“The Americans,” wrote Alexis de Tocqueville, “make associations to give entertainments, to found seminaries, to build inns, to construct churches, to diffuse books, to send missionaries to the antipodes; in this manner they found hospitals, prisons, and schools. If it is proposed to inculcate some truth or to foster some feeling by the encouragement of a great example, they form a society. Wherever at the head of some new undertaking you see the government in France, or a man of rank in England, in the United States you will be sure to find an association.”
The self-reliant impulse that Tocqueville witnessed in 19th-century America remains alive and well today. When confronted with a challenge, citizens continue to look to one another for a solution. Some of these efforts are famous; others, virtually unknown. But taken together, they help bind the nation, forming the dense web of associational life that we call civil society.
Indeed, in many instances, private individuals have taken it upon themselves to provide goods and services that would, in virtually any other country, be considered obvious public goods, to be provided by the state. And yet, so ingrained is this tradition of private, voluntary initiative that we Americans sometimes lose sight of how pervasive—and unusual—those efforts are.
In this issue of Philanthropy, we examine just a few of the many public services provided by private individuals—services that would elsewhere be assumed the sole province of government.
- Bernie Marcus has dedicated his life to helping people “do it yourself.” He co-founded the Home Depot in 1978, making a fortune by serving the American spirit of self-sufficiency. Today, he’s working to build nonprofits to the point where they no longer need his support. Throughout it all, he has created institutions—an aquarium, medical facilities, policy research institutes—that anywhere else would be left to government. Click here to read our profile of Bernie Marcus, winner of the 2012 William E. Simon Prize for Philanthropic Leadership, by Weekly Standard senior editor Andrew Ferguson.
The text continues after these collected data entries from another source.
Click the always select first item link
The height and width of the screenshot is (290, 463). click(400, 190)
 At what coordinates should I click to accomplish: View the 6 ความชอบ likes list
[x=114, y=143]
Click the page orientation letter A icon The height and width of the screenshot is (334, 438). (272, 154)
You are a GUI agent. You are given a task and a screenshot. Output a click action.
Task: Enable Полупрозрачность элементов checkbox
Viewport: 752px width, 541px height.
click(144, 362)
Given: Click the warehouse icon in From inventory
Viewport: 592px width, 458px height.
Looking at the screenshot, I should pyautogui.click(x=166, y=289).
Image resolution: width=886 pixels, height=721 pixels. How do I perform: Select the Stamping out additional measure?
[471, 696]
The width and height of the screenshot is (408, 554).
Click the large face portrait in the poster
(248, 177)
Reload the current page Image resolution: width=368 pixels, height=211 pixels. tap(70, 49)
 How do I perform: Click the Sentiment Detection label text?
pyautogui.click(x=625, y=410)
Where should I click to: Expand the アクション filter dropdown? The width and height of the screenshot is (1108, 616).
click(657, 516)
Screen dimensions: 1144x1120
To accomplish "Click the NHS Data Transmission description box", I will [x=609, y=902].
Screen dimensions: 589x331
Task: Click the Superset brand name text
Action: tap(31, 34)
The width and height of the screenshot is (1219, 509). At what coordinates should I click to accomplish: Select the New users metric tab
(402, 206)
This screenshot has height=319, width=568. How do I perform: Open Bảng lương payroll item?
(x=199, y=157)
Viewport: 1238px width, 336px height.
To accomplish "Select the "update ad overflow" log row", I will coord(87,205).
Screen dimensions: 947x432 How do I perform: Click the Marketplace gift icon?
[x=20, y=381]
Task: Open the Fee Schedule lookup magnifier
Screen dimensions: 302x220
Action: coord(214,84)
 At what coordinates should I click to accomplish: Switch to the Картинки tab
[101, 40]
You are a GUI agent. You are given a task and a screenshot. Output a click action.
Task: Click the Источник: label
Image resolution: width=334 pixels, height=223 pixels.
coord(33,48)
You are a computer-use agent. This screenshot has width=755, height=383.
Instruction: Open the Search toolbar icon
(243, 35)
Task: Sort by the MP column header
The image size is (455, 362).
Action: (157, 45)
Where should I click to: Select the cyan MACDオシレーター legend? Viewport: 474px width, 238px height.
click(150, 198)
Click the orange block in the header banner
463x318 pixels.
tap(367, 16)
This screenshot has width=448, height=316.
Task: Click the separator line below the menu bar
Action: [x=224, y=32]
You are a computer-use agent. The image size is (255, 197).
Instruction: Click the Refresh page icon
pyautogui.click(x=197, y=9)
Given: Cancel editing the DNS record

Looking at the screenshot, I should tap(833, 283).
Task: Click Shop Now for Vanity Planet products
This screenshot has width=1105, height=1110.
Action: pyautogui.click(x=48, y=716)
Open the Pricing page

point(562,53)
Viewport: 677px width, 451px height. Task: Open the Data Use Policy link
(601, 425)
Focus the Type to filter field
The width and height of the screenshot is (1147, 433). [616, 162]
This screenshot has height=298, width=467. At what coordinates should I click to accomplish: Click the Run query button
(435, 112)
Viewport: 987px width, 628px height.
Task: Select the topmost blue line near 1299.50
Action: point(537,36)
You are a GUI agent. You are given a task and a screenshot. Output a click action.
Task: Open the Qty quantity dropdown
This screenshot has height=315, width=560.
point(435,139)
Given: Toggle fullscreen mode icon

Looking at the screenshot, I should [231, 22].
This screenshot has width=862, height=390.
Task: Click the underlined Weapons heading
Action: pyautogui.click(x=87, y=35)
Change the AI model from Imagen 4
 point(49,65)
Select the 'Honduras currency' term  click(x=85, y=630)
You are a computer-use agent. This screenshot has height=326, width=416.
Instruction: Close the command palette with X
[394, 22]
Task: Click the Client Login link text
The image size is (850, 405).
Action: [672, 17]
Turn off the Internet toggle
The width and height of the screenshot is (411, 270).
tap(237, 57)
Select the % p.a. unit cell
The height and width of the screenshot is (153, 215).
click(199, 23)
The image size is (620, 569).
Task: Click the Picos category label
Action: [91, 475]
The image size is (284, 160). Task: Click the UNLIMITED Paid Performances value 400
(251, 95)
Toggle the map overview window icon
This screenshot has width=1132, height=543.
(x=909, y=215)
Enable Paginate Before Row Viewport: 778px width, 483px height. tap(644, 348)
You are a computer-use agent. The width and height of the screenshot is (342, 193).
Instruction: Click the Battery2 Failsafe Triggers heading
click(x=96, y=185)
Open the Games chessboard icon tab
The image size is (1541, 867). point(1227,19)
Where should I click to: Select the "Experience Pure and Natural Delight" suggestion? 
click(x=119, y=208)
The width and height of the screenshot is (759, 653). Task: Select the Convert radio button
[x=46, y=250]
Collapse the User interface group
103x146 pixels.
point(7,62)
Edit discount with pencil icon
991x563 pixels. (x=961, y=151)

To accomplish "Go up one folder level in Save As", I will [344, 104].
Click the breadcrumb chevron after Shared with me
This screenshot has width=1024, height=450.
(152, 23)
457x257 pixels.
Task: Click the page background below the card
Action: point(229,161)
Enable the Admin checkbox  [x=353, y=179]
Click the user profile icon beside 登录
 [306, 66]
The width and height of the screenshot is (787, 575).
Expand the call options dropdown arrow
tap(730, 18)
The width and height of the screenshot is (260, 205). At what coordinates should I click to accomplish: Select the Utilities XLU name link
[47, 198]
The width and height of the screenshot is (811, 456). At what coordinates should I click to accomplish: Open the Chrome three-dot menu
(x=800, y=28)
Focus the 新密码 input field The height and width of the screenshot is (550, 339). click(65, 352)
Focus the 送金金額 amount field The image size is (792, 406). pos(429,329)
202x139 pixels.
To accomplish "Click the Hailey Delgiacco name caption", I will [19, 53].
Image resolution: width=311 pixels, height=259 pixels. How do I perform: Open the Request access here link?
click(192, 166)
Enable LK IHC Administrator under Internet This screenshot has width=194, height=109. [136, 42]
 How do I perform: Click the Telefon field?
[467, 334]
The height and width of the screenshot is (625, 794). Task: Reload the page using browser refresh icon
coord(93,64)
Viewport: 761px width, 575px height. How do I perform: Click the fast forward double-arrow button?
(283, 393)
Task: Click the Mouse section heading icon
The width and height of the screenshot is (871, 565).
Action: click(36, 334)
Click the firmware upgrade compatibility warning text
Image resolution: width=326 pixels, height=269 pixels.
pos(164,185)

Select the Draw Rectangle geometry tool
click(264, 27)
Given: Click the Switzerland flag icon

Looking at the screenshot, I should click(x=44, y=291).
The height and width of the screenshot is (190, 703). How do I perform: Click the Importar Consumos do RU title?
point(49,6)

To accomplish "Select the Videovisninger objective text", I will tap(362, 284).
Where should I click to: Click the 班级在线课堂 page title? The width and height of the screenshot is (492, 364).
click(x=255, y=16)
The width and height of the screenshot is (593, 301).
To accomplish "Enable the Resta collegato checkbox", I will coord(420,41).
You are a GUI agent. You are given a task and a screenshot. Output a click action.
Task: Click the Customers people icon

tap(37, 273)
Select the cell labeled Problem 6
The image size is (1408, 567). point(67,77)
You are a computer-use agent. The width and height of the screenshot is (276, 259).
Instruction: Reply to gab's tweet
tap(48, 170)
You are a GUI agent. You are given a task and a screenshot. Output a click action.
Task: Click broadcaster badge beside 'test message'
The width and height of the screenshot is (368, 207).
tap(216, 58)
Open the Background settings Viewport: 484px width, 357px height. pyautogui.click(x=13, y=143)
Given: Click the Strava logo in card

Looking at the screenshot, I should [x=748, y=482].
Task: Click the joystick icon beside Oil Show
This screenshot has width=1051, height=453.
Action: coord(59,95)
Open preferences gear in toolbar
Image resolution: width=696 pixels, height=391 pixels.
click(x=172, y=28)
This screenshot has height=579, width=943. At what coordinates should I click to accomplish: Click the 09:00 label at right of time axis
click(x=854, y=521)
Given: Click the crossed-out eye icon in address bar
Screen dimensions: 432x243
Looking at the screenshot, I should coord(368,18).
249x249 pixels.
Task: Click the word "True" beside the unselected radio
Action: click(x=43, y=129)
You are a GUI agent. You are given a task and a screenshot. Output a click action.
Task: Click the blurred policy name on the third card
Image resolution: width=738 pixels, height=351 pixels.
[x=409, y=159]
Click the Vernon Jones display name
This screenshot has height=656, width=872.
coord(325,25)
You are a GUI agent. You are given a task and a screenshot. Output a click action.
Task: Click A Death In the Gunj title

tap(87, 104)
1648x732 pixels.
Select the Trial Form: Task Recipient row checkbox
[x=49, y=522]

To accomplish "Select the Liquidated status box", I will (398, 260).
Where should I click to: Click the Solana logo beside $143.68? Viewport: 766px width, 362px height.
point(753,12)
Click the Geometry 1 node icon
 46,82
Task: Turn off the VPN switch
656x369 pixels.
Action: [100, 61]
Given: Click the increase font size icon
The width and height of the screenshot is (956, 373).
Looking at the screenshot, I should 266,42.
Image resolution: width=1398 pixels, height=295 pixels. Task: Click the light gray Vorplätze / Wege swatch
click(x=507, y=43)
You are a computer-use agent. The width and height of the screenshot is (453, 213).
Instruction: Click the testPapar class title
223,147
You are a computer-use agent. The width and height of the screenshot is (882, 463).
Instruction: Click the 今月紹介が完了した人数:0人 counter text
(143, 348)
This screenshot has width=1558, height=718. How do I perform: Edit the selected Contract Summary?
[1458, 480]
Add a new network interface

- In cities from New York to San Diego, private donors have been integral to revitalizing public parks. Whether the park is beyond repair and requires an intervention, or whether it just needs a boost of philanthropic vision, or even if a city needs lots of new park space—private philanthropy is bringing top-notch management to America’s great urban parks. Evan Sparks reports on these donors here.
- Welfare, it is sometimes said, can only be effectively administered by the government. Charitable groups are too small, too disjointed, and too parochial to ever provide an adequate social safety net. Not so fast. The Church of Jesus Christ of Latter-day Saints runs a vast and effective social welfare system. Click here to read Naomi Schaefer Riley’s article on a how private individuals can administer a large-scale welfare system—that works.
- Houston is one of America’s most generous cities. Civic-minded business leaders, strong churches, and an entrepreneurial culture have combined to create the Texas Medical Center. Home to some of the world’s leading hospitals and research clinics, the TMC is now the size of a small (and growing) city. And it all came into being through private, voluntary initiative. Noted geographer Joel Kotkin explores this Texas-sized generosity here.
- The elegant classicism of the National Mall has long been a proper tribute to the great heroes of the republic. But a proliferation of new monuments has disrupted the Mall’s architectural harmony. When the proposed Dwight Eisenhower Memorial threatened to add yet more postmodern sprawl, Richard Driehaus pushed back. Click here to read a profile by the New Criterion’s James Panero.
There is much more in this issue of Philanthropy. We dedicate it to the many Americans whose labors, undertaken by choice and without regard for personal gain, do so much to enrich our collective life.